She batted his hand away. “Yes. Stop pretending you don’t remember.”
He let out a short laugh. “You think I’m feigning amnesia?”
“Of course you are. It’s precisely the kind of thing you’d do. Teasing me is one of your favorite pastimes.”
His lips twitched again. “It is? Teasing you?”
“Yes,” she gritted out. “You’ve been mocking me and laughing at me from the first moment we met.” That was absolutely true.
“And when was that?” he prompted.
“Years ago. You used to come and visit Will during the school holidays. And since then, every time we were in London, whenever my family was between expeditions.”
“Expeditions?”
“My father’s one of England’s best-known butterfly experts. We travel all around the world looking for them.”
“Hmm.” His reply was non-committal, and she studied him again, more closely.
“Do you really not remember?”
“I remember your face,” he said vaguely, “But as to the rest—” he gave a shrug that lifted his broad shoulders.
Caro was still suspicious. How could he remember her, but not his own name? It was extremely unlikely. Then again, the odds of them both surviving a shipwreck and being washed up, alive, on this same stretch of sand were infinitesimally small too. Perhaps he was telling the truth.
“Do you remember being a soldier? You served with Will at Waterloo.”
His brow furrowed again. “Yes, I do remember that. My horse was shot out from under me.”
Caro bit her lip. She’d heard the same thing from her brother’s account of the battle. It was yet another example of Hayworth’s charmed life that he’d emerged from that infamous bloodbath with hardly a scratch.
“Do you remember anything else about yourself?” Surely the man would recall he was a duke, for heaven’s sake.
He paused, as if racking his brains. “I know I like peppermint.”
Caro almost threw her hands up. This simply couldn’t be true.
And then the most wicked thought bubbled up in her brain. Perhaps he really didn’t remember. Perhaps fate was giving her this tiny sliver of opportunity to bring the arrogant devil down a peg or two. To level the playing field between them.
On this island, he wouldn’t be the smug, superior friend of her brother, the high-and-mighty Duke of Hayworth. And she wouldn’t be his best friend’s little sister. They could start again, as equals. As simply Caro and Max. A man and a woman. Two people stuck on an island, working together.
It was an extremely alluring thought.
He was still staring at her in that strange, slightly besotted way, and Caro schooled her face into a bland expression.

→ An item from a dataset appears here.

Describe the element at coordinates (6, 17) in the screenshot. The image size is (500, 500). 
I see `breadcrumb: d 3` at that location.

“It’s good that you remember your time in the army.” She patted him consolingly on the arm. “Do you remember what you did after that?”

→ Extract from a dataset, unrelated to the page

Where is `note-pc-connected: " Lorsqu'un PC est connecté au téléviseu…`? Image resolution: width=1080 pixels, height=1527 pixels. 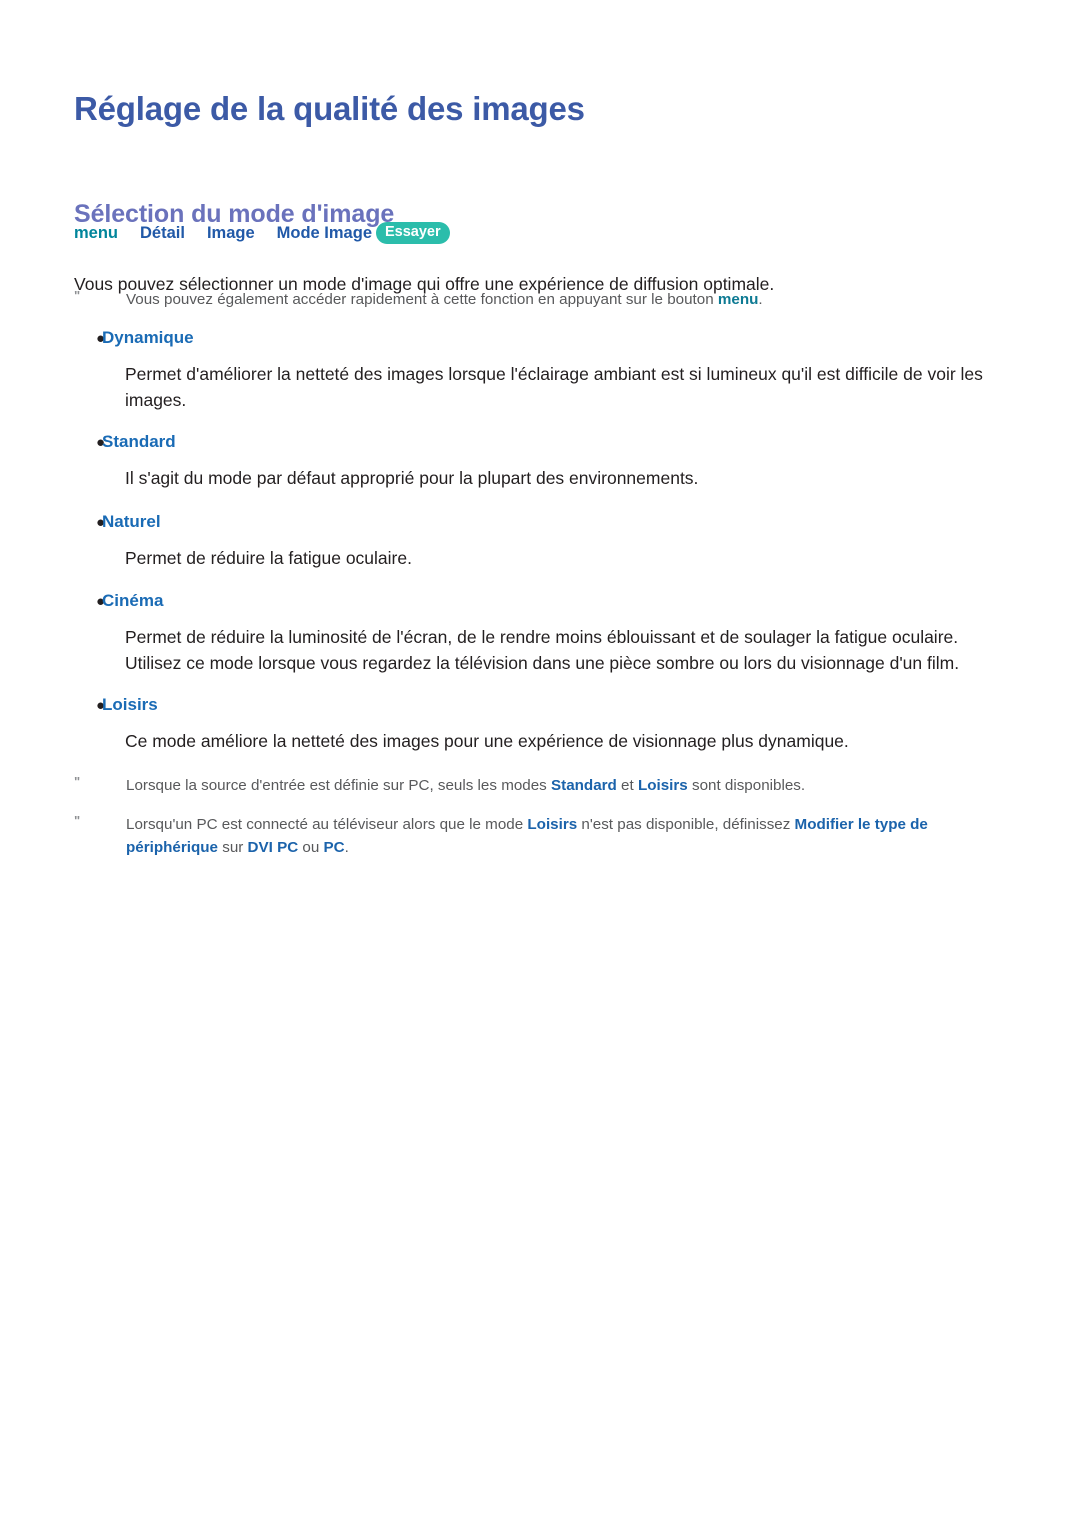
note-pc-connected: " Lorsqu'un PC est connecté au téléviseu… is located at coordinates (539, 836).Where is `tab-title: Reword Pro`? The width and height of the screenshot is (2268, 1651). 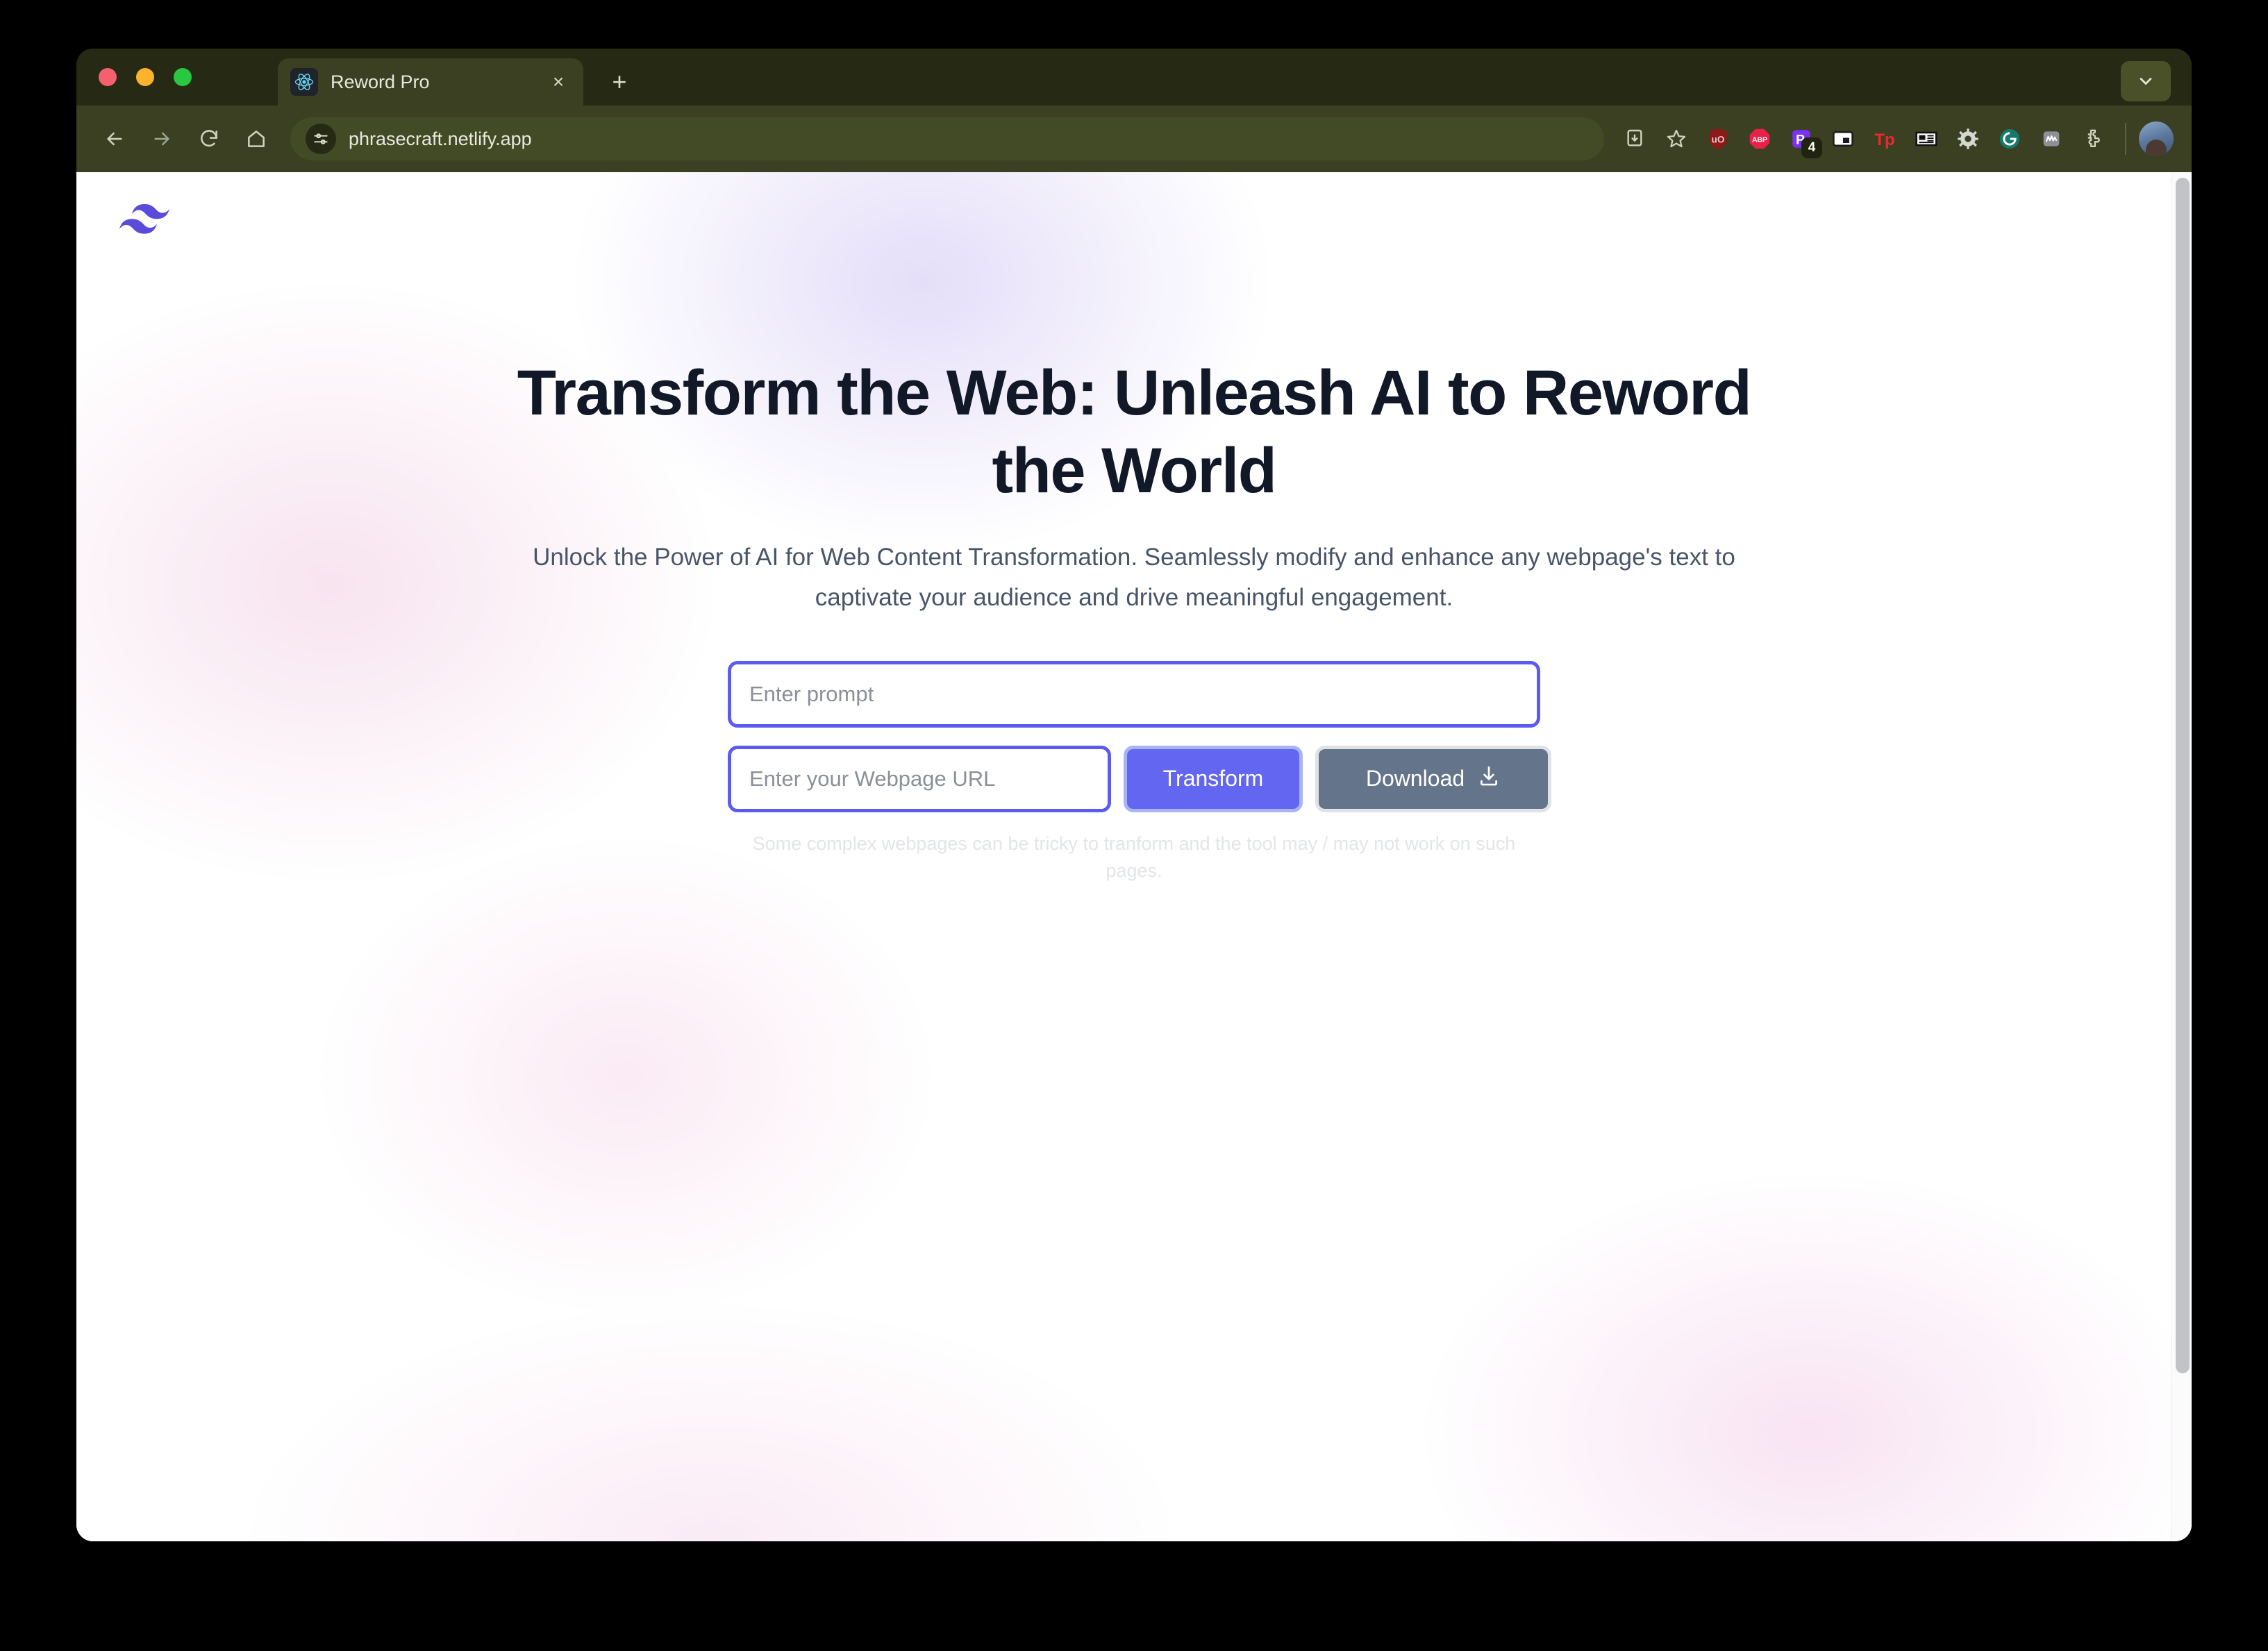 tab-title: Reword Pro is located at coordinates (380, 82).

She waited for him to shake his head, then sent him a wide smile. The kind of bright, reassuring smile she used to cheer up children when they’d scraped their knees or been bitten by an ant. “After you left the army you discovered your uncle—you’re his heir, by the way—had left you nothing but an enormous pile of debt.”
Caro had to bite her lip to stop herself from laughing at this monstrous falsehood. His uncle had indeed left him an enormous pile—of money—and a lovely country estate named Gatcombe Park which boasted no fewer than twenty-three bedrooms and a ballroom big enough to play cricket in.
Oh, she would roast in hell for this, but it was worth it. Even if she was greeted at the fiery gates by a fully-clothed Maximillian Cavendish who teased her for eternity with the possibility of seeing him naked, it would be worth it.
“My uncle?” Hayworth repeated slowly. “A mountain of debt. Are you sure?”
“Oh yes, very sure. William felt so sorry for you, having fallen on such hard times, that he offered you a job.”
Now Hayworth was delightfully confused, and Caro couldn’t resist giving him the piece de resistance. She cast around for a suitably lowering position.